Blekko’s search results are personalized to your user profile – but not in a behavioral sense. Whatever query you enter performs a lookup on your own slashtags and the slashtags you are following. If no relevant slashtags appear, then Blekko defaults to it’s own index or auto slashing.

Slashtags are key to understanding what you can achieve with Blekko. And they’re really not that complicated. The allusion by name to Twitter’s hashtags is a useful one as Blekko’s slashtags function in much the same way. Just like Twitter, they resemble a command line syntax that enable key events and to activate them, as for retweets and hashtags, you have to get the syntax right. Slashtags must always be appended to your initial search query. You can also add as many slashtags as required to get the view of the web you want.

The formula goes something like this:
“your search query” /slashtag
“your search query” /slashtag /slashtag

A working example might be to track the latest coverage on Google on this website:
Google /date /searchenginewatch.com

Blekko has a list of built-in slashtags that you can try. Below, is a list of ones that I have found useful:

/date
The simplest slashtag to get your head around is ‘/date’. This command re-orders the index in descending order of latest content sorted by publishing date.

/map
The most obvious “flat pack” feature is ‘/map’. Whereas on other search engines you cannot necessarily predict when a map result is going to be triggered, on Blekko you can define when you want it to appear, simply by appending this slashtag.

/youtube + /flickr
Blekko’s connections to other content source APIs means that you can search those sites directly from Blekko.

/anysourceURL.com
Similarly to the example above, you can also query content from a particular domain. While this feature works much the same way as Google’s SITE:command, combine this slashtag with ‘/date’ to get a view of the latest content from that site. I use this feature a lot as Google’s own site index search results are not as easy to sort.

/link
Much like Google’s “link:www.domain.com” command, appending ‘/link’ to your domain search will show you all the site linking to that domain. However, it is more powerful than Google as you can query links to a specific page/URL.

/rank
One of Blekko’s founding principles is openness and to that end the ‘/rank’ command will display a summary view of what pages it is ranking for any given query.

/seo
Furthering openness, Blekko actually provides a display of all of the factors which contribute to site ranking. Presumably since there are a fair share of ex-google developers at Blekko, there may be hints in here as to what Google is analyzing!

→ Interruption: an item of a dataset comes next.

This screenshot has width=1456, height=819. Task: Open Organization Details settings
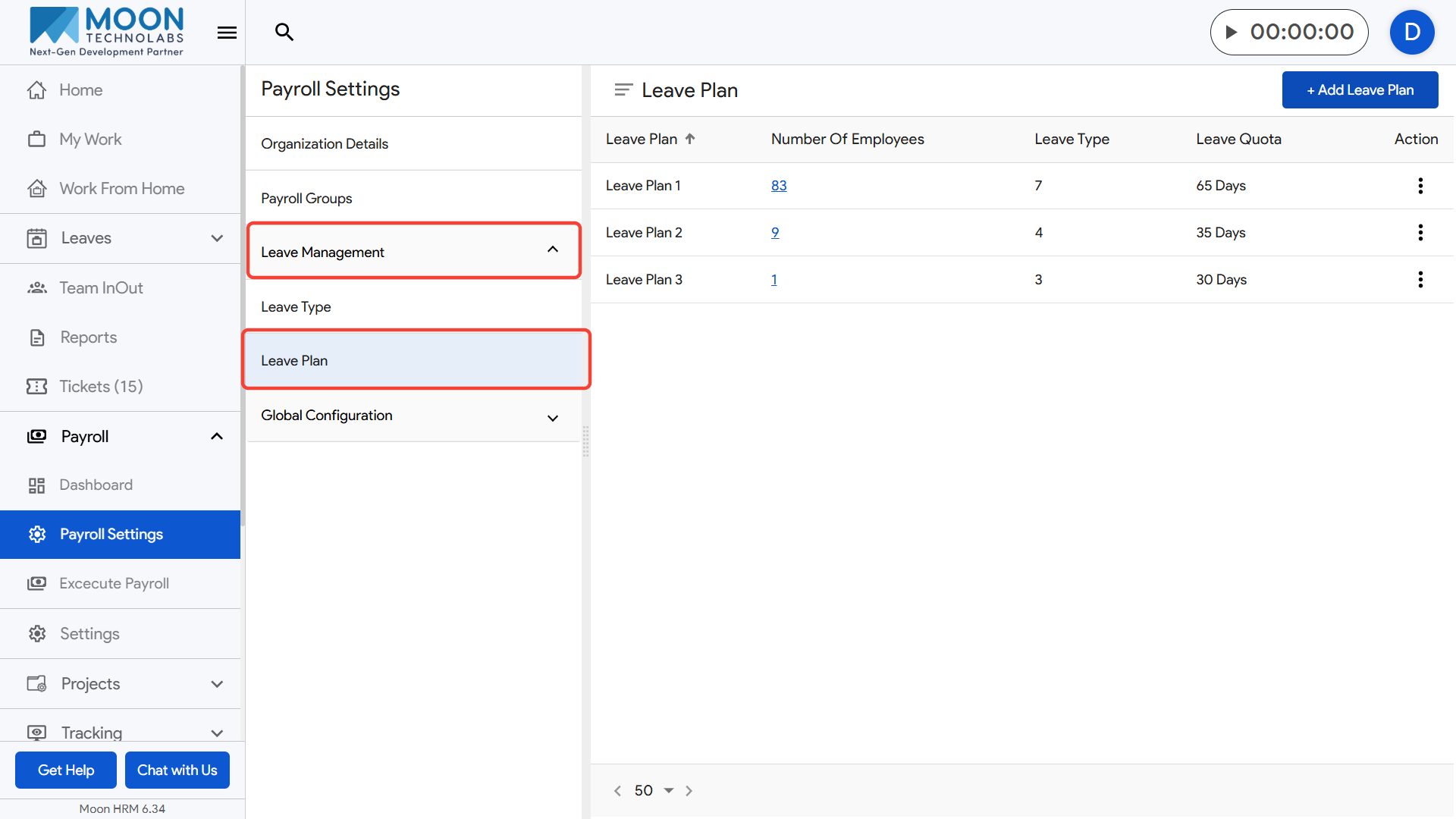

Screen shot 2010-11-12 at 4.26.16 PM.png

/rss
Transform the search results page into a feed.

2 Blekko Ninja Tactics
So now that you have got your head around just some of the nuts and bolts of Blekko, it’s time to start building cool stuff! Below are some nifty query combinations that could help with SEO on for any search engine.

/source /link /date
This is an excellent query! Basically you can look at inbound links to any domain or any page URL in order of the most recent link.

Compare:
link:https://www.searchenginewatch.com/364133 on Google.

To:
https://www.searchenginewatch.com/3641233 /link /date on Blekko.

Powerful stuff for an SEO who wants to improve the link profile of their website.

Need more motivation to build links? Add ‘/rss’ to the query (/source /link /date /rss) to get a real-time feed of every link generated to your site. Put the URL into your feedreader to track the link graph to your site as it happens. It’s extremely rewarding!